### PROBLEM
From the listing below, copy only the lines running from the line that contains "Blog (345, 2377)" to the line that contains "Carbon Credits (828, 2350)", both included.

### EXERCISE DATA
----

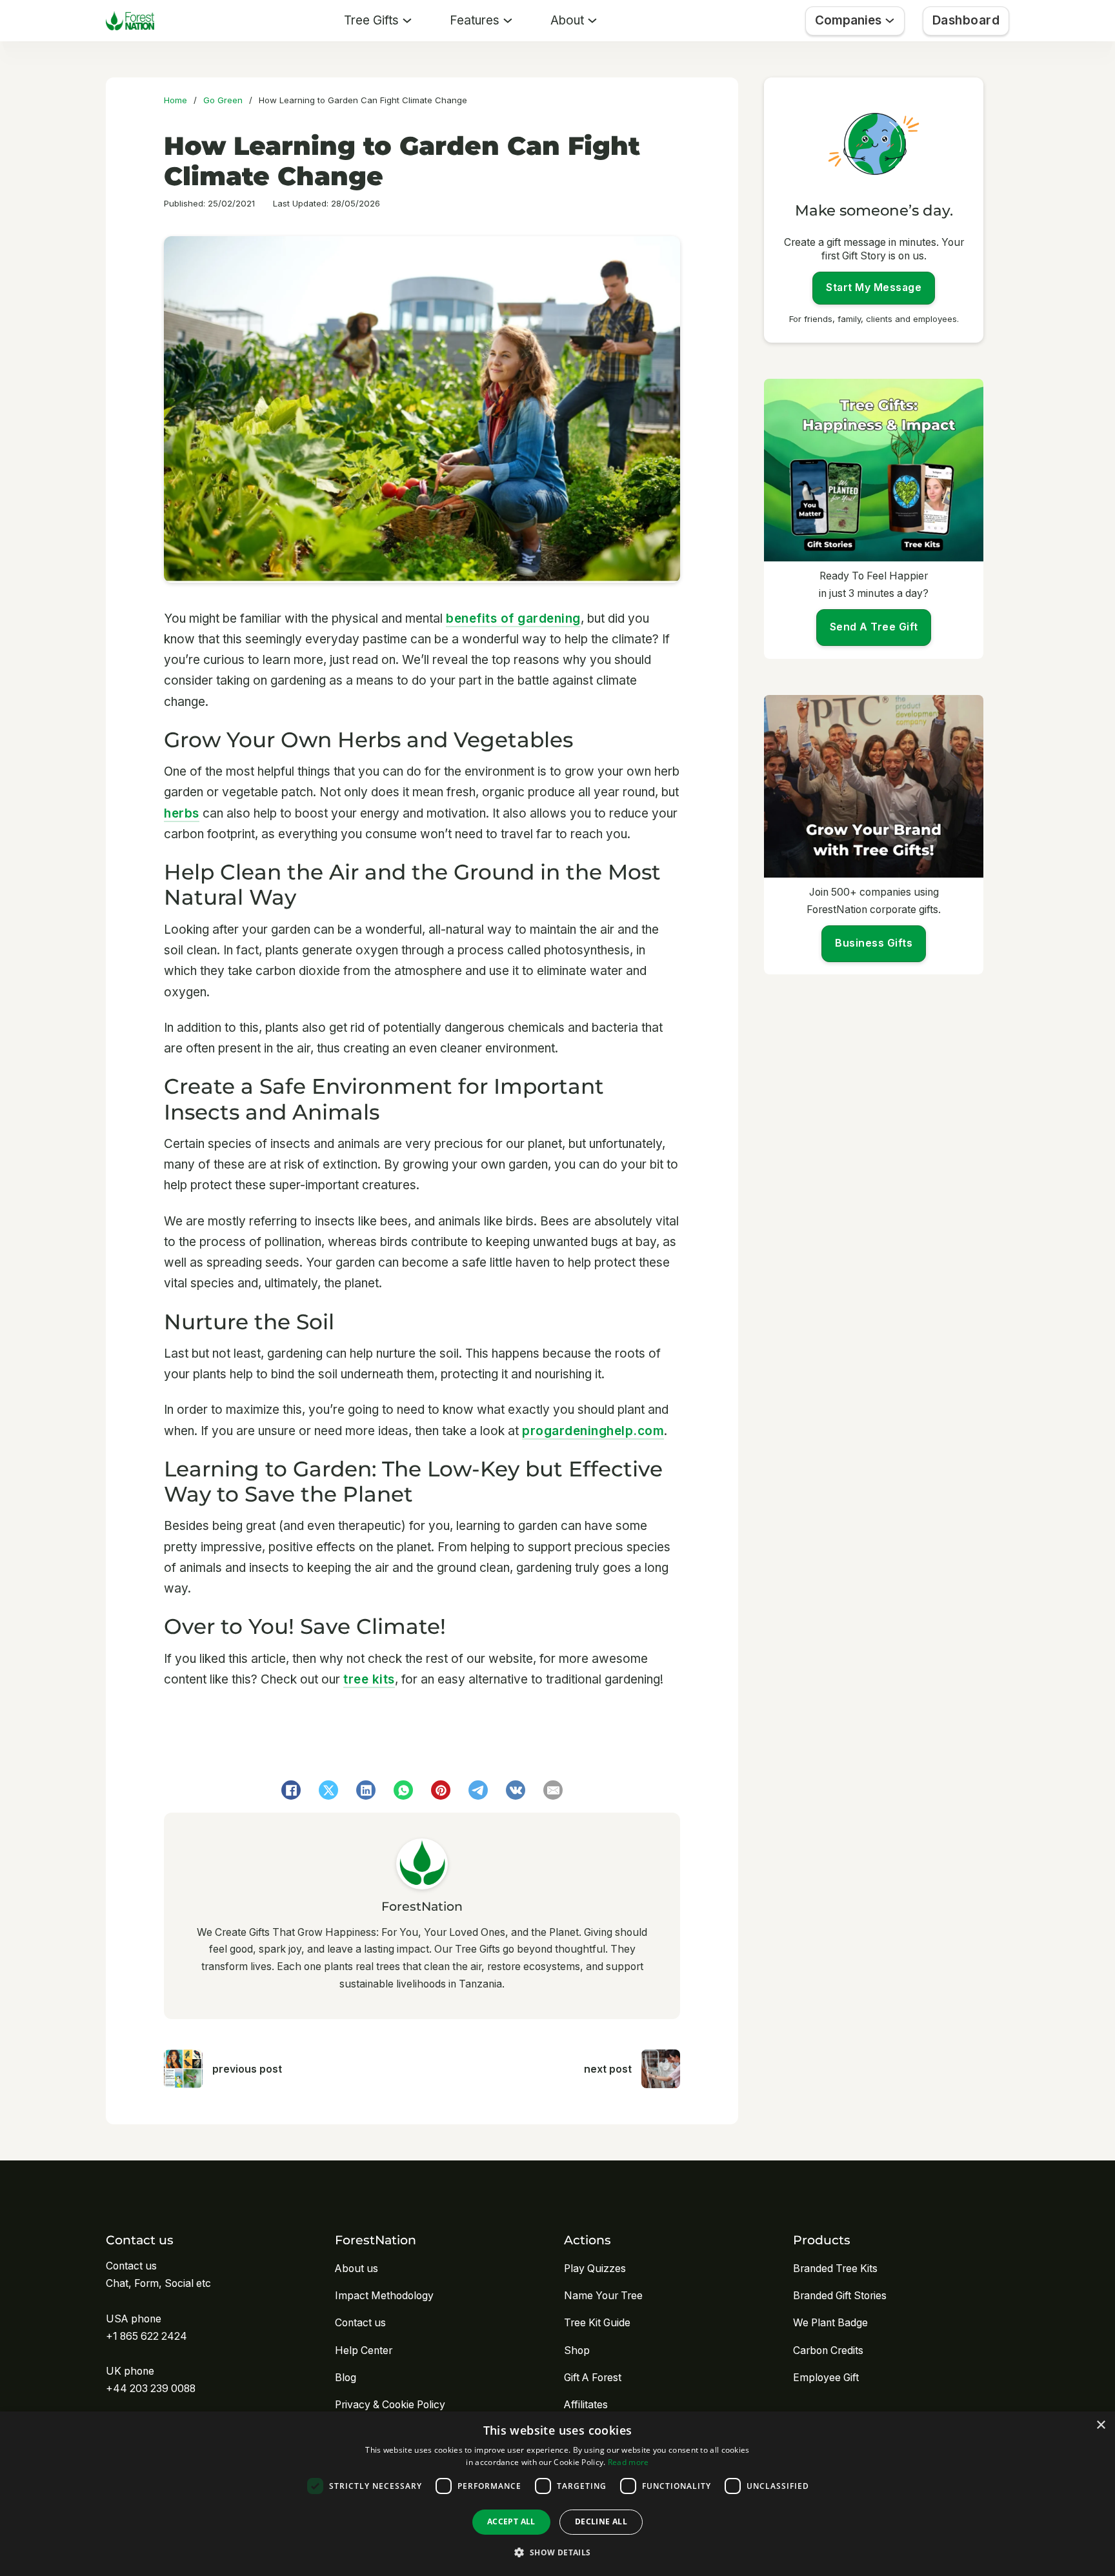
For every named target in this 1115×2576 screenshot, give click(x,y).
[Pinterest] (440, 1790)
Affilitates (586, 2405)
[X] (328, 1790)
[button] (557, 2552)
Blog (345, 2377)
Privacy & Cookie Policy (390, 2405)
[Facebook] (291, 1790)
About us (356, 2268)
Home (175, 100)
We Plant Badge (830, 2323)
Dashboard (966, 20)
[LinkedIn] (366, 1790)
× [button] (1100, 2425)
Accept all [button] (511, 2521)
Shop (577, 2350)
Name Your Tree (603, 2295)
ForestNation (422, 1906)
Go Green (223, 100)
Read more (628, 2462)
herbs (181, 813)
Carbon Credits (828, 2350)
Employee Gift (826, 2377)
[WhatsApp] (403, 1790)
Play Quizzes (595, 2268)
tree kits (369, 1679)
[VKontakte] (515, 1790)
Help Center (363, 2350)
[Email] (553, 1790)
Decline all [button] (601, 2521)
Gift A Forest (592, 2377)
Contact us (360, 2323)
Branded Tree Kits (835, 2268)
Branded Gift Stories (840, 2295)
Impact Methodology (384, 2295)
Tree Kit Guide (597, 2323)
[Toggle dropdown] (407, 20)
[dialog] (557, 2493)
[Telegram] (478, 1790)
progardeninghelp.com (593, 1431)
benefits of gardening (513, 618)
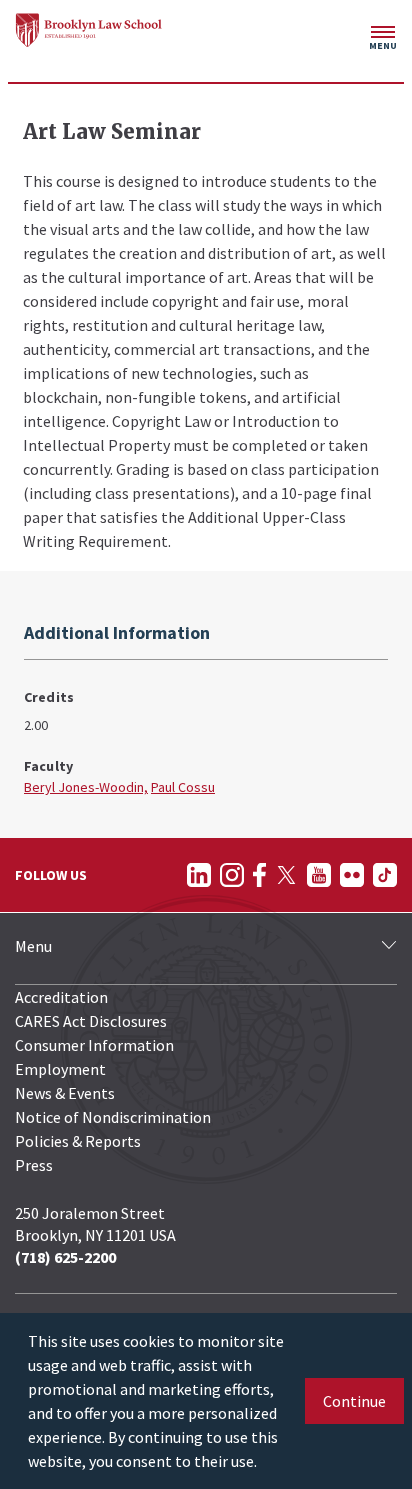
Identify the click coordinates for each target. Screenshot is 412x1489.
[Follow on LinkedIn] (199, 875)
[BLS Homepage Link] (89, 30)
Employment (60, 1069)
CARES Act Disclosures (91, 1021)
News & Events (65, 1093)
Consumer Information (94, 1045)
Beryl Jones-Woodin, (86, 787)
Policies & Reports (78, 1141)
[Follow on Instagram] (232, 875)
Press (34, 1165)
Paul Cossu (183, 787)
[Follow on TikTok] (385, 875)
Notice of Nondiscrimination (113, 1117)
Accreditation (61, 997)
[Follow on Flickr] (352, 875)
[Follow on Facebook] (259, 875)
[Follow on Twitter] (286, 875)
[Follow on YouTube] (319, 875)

----

### OUTPUT
Blog (345, 2377)
Privacy & Cookie Policy (390, 2405)
[Facebook] (291, 1790)
About us (356, 2268)
Home (175, 100)
We Plant Badge (830, 2323)
Dashboard (966, 20)
[LinkedIn] (366, 1790)
× [button] (1100, 2425)
Accept all [button] (511, 2521)
Shop (577, 2350)
Name Your Tree (603, 2295)
ForestNation (422, 1906)
Go Green (223, 100)
Read more (628, 2462)
herbs (181, 813)
Carbon Credits (828, 2350)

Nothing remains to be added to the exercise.